**WHAT IS BEING ASKED**
List every board game that the page text below on representations and AI says AlphaZero learns to play and master.
[PAGE TEXT Boundary: Start]
Representations and AI

Feb 22, 2025

How do the language models understand the world?

For this discussion, let's focus on text-only language models. Not multimodal models with vision.

We know that the LLMs cannot see, feel or experience the world but somehow they show signs of understanding the world around us. My go-to example would be chess, or you can imagine any game you like. LLMs can play chess to some extent. Isn't it amazing that they have never seen chessboard with vision? Of course, they learn about countless chess matches and chess lessons, tutorials and articles. Still they cannot see but somehow understand chess? Or is it illusion of understanding?

Let's go back to AlphaZero. It's an AI that learns to play and master Go, Chess and Shogi, pinnacle of boardgames for human intelligence. I want to focus on how AlphaZero understands the games. How the AI sees!

We feed AlphaZero the board game states as the image-like data.[1] It's not an image per se. Image, in classical sense, can be seen as a grid of pixel values, consisting of red, green, blue layers. For AlphaZero, we represent the game as a grid with values. e.g., one layer of the player's pieces, one layer of opponent's pieces at corresponding coordinates of the grid, different layer for different information and so on.

The neural network for AlphaZero is convolutional network. It's very different from transformer neural network, which is the backbone of today's LLMs. Convolutional networks are de facto standard for processing image-like data at that time. For one example, convolutional networks are used to identify whether the image is a cat or a dog. They have the intelligence to see things.

So, AlphaZero can see what chess is, where the pieces are, how the pieces move. It becomes the best chess player.

In contrast, language models process text data. Somehow they can play chess well without visual input. It is unsettling.

Then... I stumbled upon something...
[PAGE TEXT Boundary: End]
[PROVIDED INFORMATION Boundary: Start]
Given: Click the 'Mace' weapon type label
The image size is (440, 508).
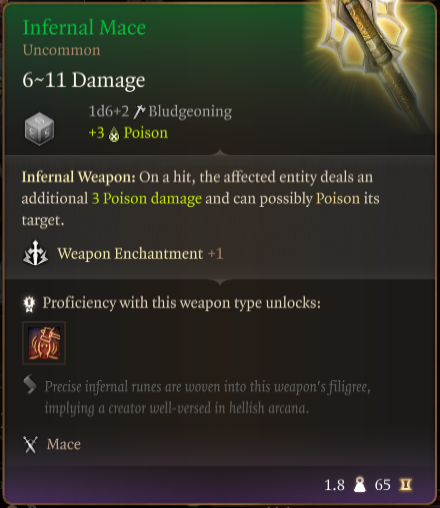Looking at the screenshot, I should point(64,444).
[PROVIDED INFORMATION Boundary: End]
[PROVIDED INFORMATION Boundary: Start]
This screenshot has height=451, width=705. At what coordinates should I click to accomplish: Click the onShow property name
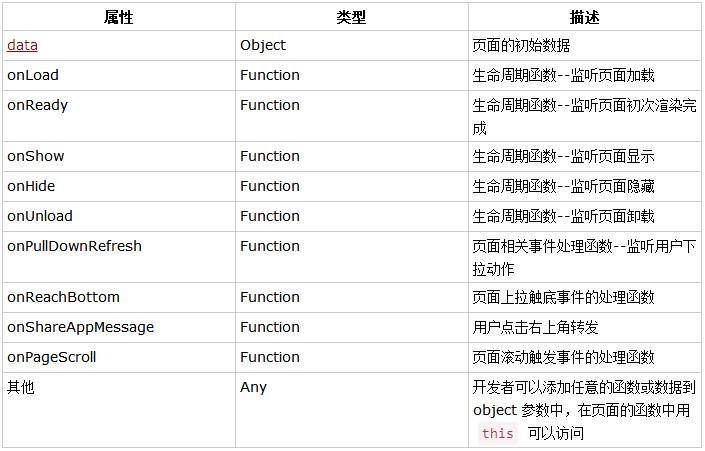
[PROVIDED INFORMATION Boundary: End]
**OUTPUT OF THE EXERCISE**
Go, Chess, Shogi